SetEnvIfNoCase User-Agent "^Titan" bad_bot
SetEnvIfNoCase User-Agent "^Wget" bad_bot
SetEnvIfNoCase User-Agent "^SiteSnagger" bad_bot
SetEnvIfNoCase User-Agent "^WebAuto" bad_bot
SetEnvIfNoCase User-Agent "^NetAnts" bad_bot
SetEnvIfNoCase User-Agent "^WebZip/4.0" bad_bot
SetEnvIfNoCase User-Agent "^httplib" bad_bot
Order Allow, Deny
Allow from all
Deny from env=bad_bot
The list of “bad” User-Agents here is very small and is given only as an example.
PHP Settings
In addition to the httpd.conf and apache.conf variables, we may also need to change the values specified in php.ini php settings. .htaccess file allows you to do such nice things. The php_value and php_flag directives are used for this.
The difference between php_value and php_flag: the first directive assigns a specific value to the setting:
php_value
and the second one turns the boolean setting on or off:
php_flag
ATTENTION! You cannot use php_admin_flag and php_admin_value in a .htaccess file!
For example, code
php_flag magic_quotes_gpc 0
php_flag magic_quotes_runtime 0
will turn off automatic data escaping in PHP (turn off MagicQuotes), and the code
php_value memory_limit 64M
will override the value maximum quantity memory allocated for the site.

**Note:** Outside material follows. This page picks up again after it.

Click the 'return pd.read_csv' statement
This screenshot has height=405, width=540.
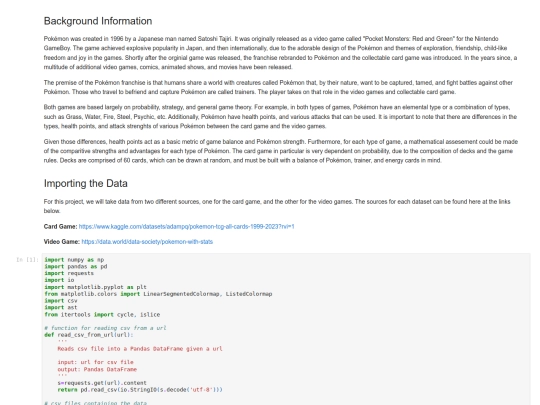point(140,390)
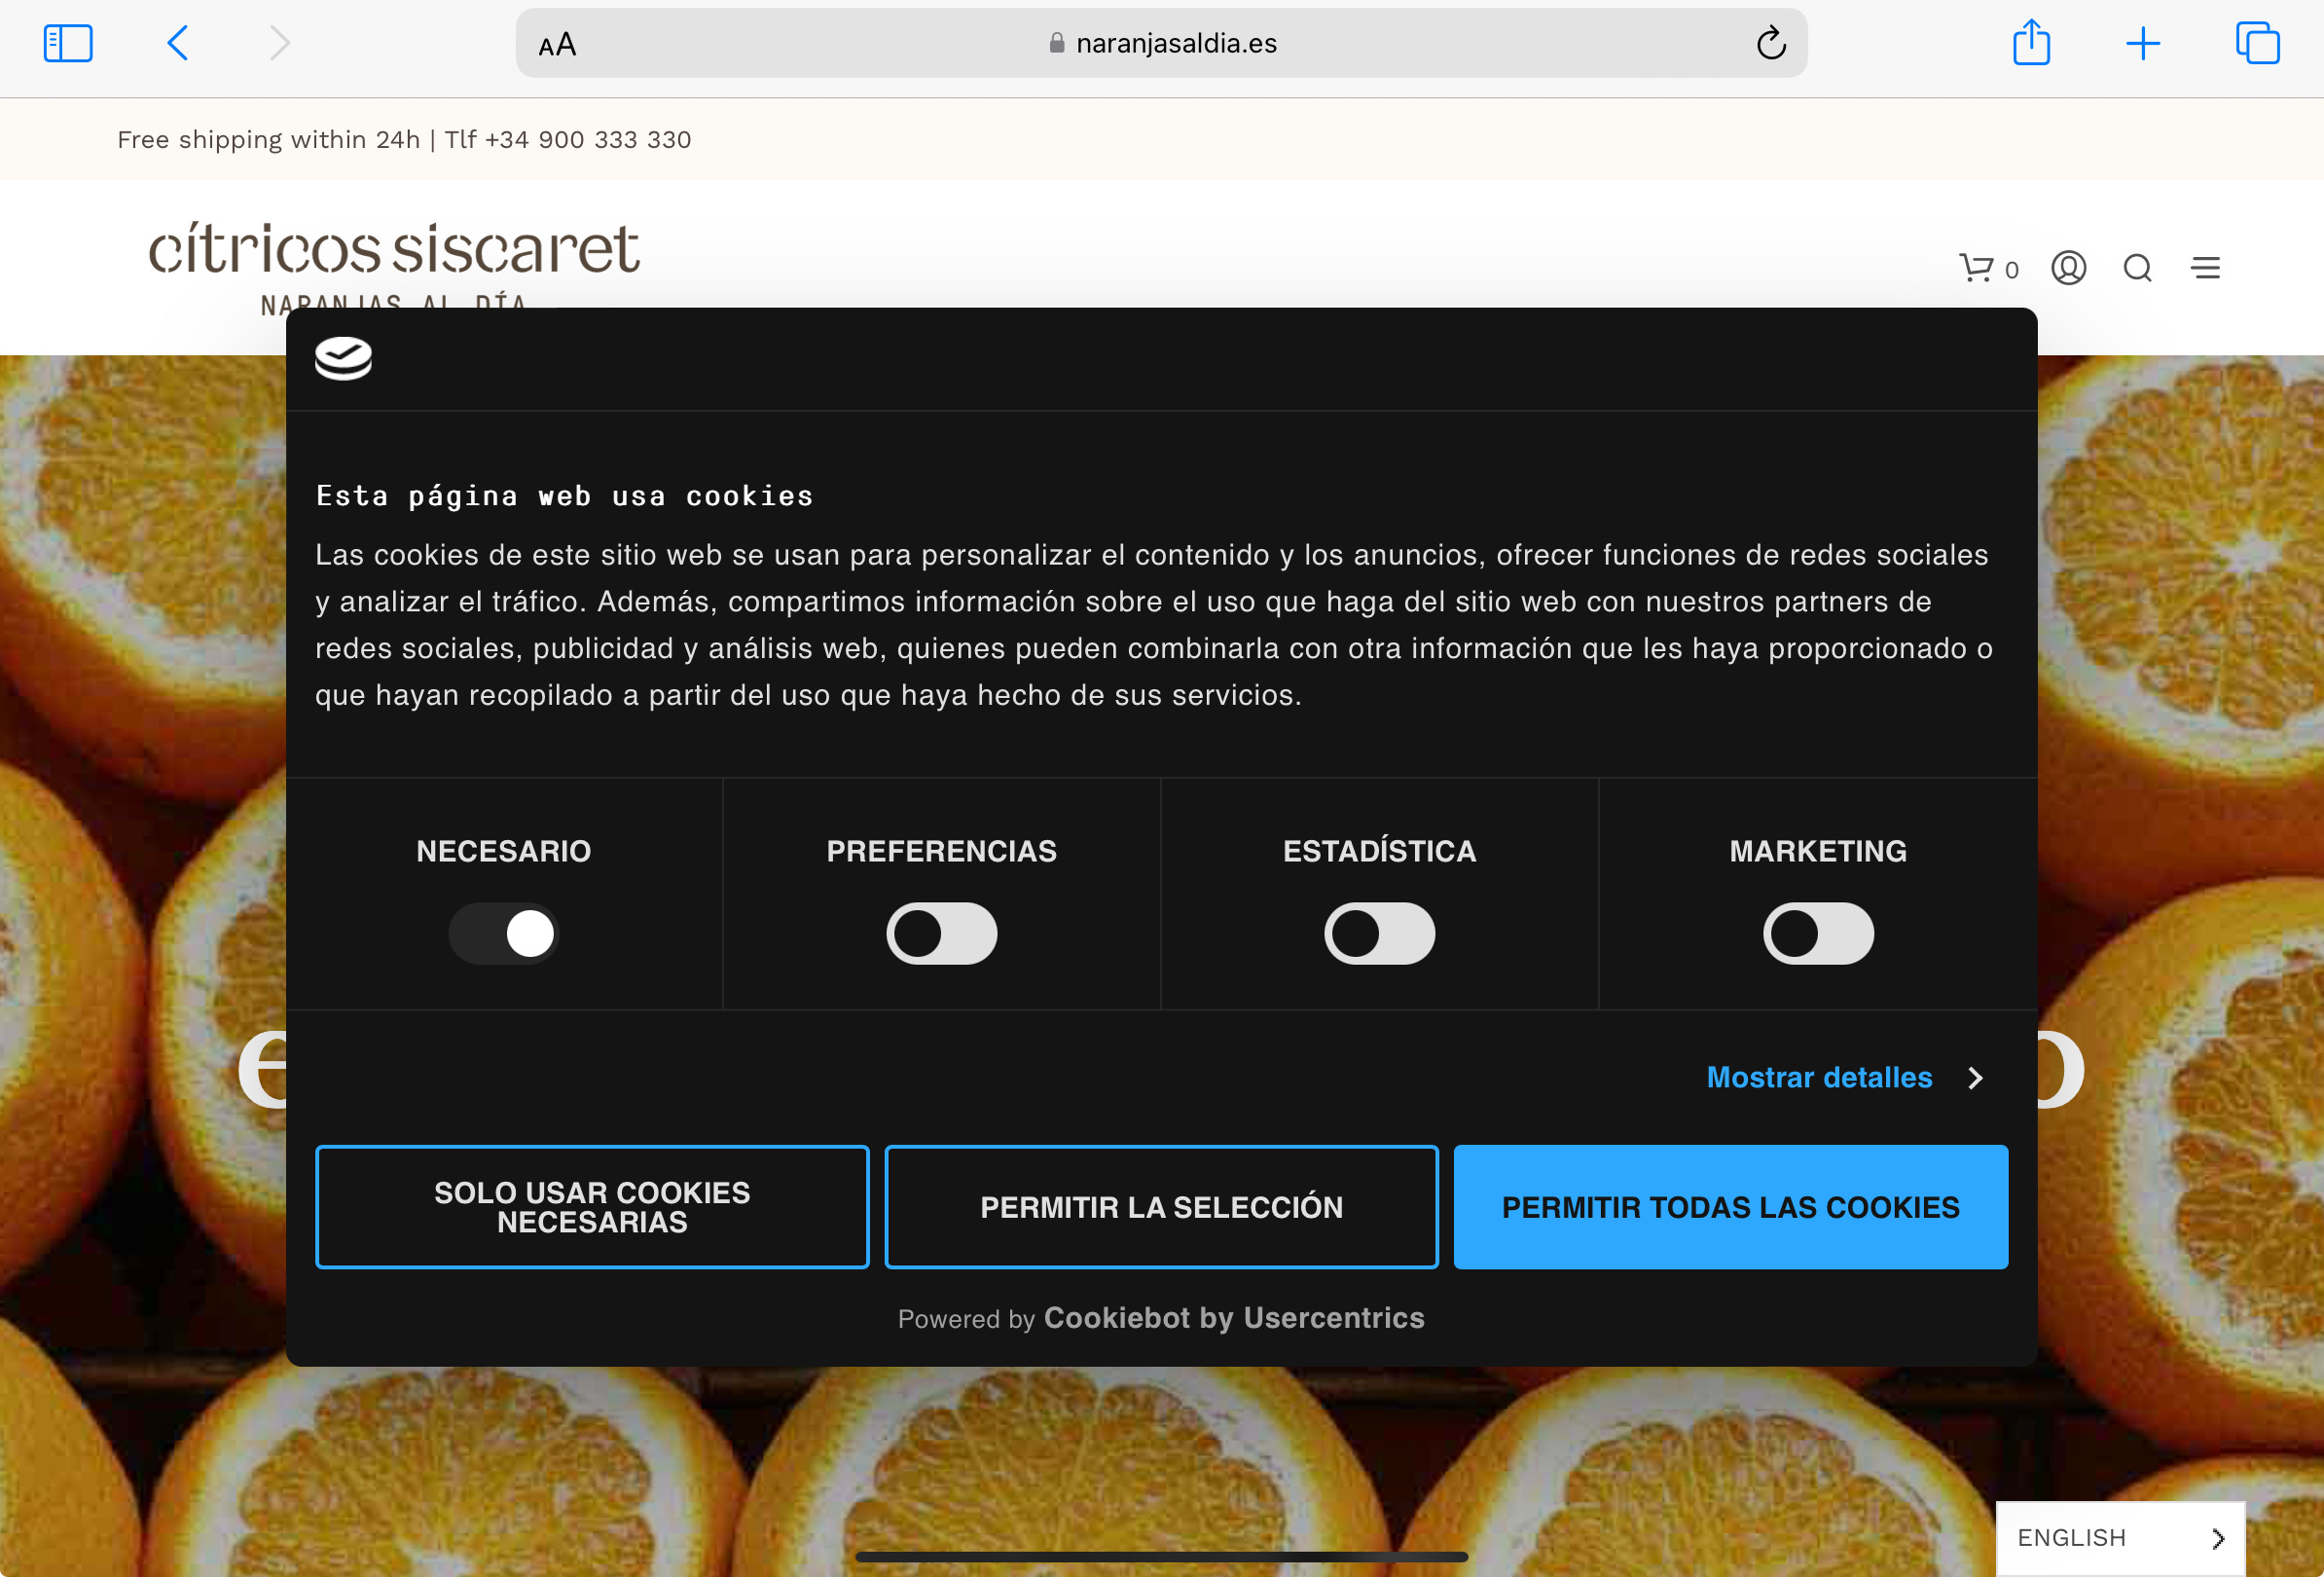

These values override the values defined in the php.ini file or define them if they were not set by the hosting server administrator. There is no point in listing the entire list of PHP settings here - it can be found in the documentation for php needed Versions for you.
Rewrite module
The Apache server includes the Rewrite module. Despite the fact that it is used in the .htaccess file, we will not describe it now, because This is a separate topic worthy of a separate article.
Relevant for: Apache 2.x
This is not all that can be done with the .htaccess file. There are a lot of specific examples on the Internet; the most frequently needed examples are collected here.